Bichinhos, piscina, foguetes e diversão: esse é um bom resumo de como foi o Dia das Crianças em Brasília. O feriado ensolarado deixou os pais à vontade para sair de casa e brincar com os pequenos. E isso ficou bem claro para aqueles que aproveitaram o Parque Nacional de Brasília. As duas piscinas foram abertas e a algazarra só não era maior que a inveja de quem não tinha como aproveitar aquela água gelada no calor. Giovanna dos Santos, 8 anos, garantiu que passaria o dia inteiro dentro d’água. “E ainda vai ter mais coisa quando chegar em casa”, disse sorrindo, ao mesmo tempo em que lançava um olhar de cobrança para o pai, o empresário Elizandro Santos, 36.


Quem decidiu ir ao local sofreu com filas no início da manhã. O parque demorou a abrir por falta de salva-vidas. Somente depois que um destacamento do Corpo de Bombeiros chegou é que os visitantes puderam entrar. Isso não atrapalhou a família da cabeleireira Meire de Sousa Lisboa, 33, que veio de Águas Lindas (GO) com os três filhos. Enquanto os mais velhos não queriam saber de outra coisa além de nadar, ela ninava o menor, de 7 meses. “Chegamos aqui às 6h30 e o plano é ficar até o fim do dia”, contou. Não seria uma tarefa difícil. Ela chegou não só acompanhada da mãe, a dona de casa Maria de Fátima Sousa, 63 — “Vim cuidar das crianças” —, como de uma rede, uma cama inflável e o almoço de casa. Mesma intenção do mecânico Renato Gomes, 34, que saiu com os dois filhos, às 7h30, de Taguatinga. “A entrada foi tranquila e acho que aqui é o melhor lugar para eles brincarem hoje.”

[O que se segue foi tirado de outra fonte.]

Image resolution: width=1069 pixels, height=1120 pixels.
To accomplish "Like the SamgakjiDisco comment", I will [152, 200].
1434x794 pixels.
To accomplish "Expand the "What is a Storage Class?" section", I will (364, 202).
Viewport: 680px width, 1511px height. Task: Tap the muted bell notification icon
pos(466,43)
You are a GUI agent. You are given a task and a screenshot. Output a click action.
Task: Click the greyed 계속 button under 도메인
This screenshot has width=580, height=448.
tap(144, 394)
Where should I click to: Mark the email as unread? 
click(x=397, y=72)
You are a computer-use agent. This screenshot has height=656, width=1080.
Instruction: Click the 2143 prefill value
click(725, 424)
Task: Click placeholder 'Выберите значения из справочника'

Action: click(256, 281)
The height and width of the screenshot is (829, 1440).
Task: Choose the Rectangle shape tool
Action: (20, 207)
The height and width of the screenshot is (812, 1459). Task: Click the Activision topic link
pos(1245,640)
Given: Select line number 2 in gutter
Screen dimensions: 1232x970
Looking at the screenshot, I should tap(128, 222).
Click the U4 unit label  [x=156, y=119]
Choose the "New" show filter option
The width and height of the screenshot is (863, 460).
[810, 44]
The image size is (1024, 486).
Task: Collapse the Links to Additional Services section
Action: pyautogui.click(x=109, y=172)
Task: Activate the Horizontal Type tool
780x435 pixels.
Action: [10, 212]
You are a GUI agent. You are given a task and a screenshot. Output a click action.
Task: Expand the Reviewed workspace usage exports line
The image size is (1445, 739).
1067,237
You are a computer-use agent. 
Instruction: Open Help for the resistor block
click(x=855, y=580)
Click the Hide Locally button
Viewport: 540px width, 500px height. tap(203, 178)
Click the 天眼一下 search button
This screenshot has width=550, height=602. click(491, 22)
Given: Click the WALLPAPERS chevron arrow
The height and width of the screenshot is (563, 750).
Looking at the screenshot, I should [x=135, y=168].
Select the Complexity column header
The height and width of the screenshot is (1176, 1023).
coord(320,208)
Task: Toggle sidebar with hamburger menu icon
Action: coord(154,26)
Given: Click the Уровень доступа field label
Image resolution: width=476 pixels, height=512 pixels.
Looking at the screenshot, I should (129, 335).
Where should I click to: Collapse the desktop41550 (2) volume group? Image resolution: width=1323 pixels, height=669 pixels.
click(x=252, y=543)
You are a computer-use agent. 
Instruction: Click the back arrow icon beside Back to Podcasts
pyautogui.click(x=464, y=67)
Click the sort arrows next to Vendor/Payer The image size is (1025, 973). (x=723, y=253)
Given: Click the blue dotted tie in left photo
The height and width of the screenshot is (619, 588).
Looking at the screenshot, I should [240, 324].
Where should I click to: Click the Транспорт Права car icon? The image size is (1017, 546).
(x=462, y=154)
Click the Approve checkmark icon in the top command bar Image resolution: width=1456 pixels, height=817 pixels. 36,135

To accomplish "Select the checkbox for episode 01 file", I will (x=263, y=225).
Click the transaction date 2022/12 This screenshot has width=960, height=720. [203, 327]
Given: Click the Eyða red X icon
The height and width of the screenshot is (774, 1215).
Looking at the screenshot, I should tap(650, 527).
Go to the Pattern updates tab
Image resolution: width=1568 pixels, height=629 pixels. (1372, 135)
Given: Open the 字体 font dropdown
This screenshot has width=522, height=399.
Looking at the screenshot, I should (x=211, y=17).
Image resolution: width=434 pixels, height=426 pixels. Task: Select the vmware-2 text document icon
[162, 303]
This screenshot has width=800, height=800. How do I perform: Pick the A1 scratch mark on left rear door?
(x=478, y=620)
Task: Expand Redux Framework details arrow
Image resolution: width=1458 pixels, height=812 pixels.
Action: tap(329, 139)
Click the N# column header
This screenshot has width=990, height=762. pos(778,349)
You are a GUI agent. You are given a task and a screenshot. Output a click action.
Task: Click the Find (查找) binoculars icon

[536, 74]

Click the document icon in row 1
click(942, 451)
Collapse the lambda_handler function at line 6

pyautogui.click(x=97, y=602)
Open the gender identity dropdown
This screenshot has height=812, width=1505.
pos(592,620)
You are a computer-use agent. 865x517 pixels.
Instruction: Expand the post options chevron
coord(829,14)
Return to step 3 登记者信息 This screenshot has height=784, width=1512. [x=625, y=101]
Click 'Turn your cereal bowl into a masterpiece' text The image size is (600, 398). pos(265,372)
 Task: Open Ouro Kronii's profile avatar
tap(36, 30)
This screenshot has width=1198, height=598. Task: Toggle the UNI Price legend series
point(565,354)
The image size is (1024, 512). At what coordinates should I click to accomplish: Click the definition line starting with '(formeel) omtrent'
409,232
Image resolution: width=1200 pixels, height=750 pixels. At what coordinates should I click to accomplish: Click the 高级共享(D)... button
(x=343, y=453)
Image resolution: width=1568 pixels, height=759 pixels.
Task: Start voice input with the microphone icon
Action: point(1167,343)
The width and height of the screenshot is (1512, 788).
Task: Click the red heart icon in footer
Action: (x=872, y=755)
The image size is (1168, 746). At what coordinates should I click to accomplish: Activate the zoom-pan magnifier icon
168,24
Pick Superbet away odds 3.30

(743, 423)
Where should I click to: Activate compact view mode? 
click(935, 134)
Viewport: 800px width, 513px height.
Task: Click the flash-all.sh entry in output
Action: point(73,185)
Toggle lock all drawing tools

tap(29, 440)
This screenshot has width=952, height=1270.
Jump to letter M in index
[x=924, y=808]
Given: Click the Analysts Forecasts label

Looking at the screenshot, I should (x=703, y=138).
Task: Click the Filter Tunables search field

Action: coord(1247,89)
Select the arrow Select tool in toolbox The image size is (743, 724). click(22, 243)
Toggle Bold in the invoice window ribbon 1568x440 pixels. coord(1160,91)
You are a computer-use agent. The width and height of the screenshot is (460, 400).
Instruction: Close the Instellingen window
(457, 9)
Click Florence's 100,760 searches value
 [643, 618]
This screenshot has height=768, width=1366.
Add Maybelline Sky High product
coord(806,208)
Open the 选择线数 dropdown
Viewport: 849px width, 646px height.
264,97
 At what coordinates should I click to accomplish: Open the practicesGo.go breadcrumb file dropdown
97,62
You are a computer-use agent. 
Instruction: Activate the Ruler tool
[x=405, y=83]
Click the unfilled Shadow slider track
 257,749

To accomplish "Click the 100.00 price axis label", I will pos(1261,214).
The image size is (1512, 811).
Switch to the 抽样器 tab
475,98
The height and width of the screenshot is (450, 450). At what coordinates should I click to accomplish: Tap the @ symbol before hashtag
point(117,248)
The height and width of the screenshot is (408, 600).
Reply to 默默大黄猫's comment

A competição ficou por conta de outro ponto de diversão tradicional de Brasília, o Parque da Cidade Sarah Kubitschek. O foguetinho do Ana Lídia, inclusive, parecia reviver as décadas áureas da capital, tamanha era a vontade da criançada em brincar nele. Lá, inclusive, estavam os dois brinquedos voltados para crianças com necessidades especiais inaugurados no último sábado, o Balanço Cadeirante e o Balanço Frontal. Eles foram os primeiros acessíveis do local e fizeram parte, justamente, das comemorações pelo Dia das Crianças.

Nostalgia

A professora Valdinéia Soares, 36, ficou feliz de ver seu lugar preferido de infância lotado. A sensação nostálgica ficava ainda maior porque ela acompanha os dois sobrinhos, que agora poderiam aproveitar a mesma diversão que ela teve quando pequena. “Não imaginava que pudesse ter tanta gente. Isso me deixa alegre, porque mostra que o parque ainda carrega esse apelo.” O sobrinho Felipe da Cunha, 7, curtia um dindim enquanto atestava: “Quero também brincar no kart”.
Até mesmo quem tem filhos mais velhos não quis deixar de aproveitar o feriado. Maria Eudete Gaspar, doméstica de 43 anos, convidou as filhas para visitar o parque, mas elas não quiseram. “Vim mesmo assim. Não ia ficar em casa no feriado”, disse, ao lado de outros familiares.

Outro ponto que ficou recheado de crianças foi o Zoológico de Brasília. Mesmo com grandes filas para entrar, o fluxo se manteve estável e mais de 15 mil pessoas estiveram vistando os bichos durante a quarta-feira. A dona de casa Juciane Batista, 32, desistiu de esperar no carro e seguiu a pé até a entrada. Acompanhada dos três filhos e uma sobrinha, ela disse que acordou cedo para chegar lá. “Foi melhor vir andando logo.” O filho mais velho, Carlos Eduardo, 11, lembrou que era sua terceira vez no zoo e já tinha atração preferida: “Quero ver o local das cobras.”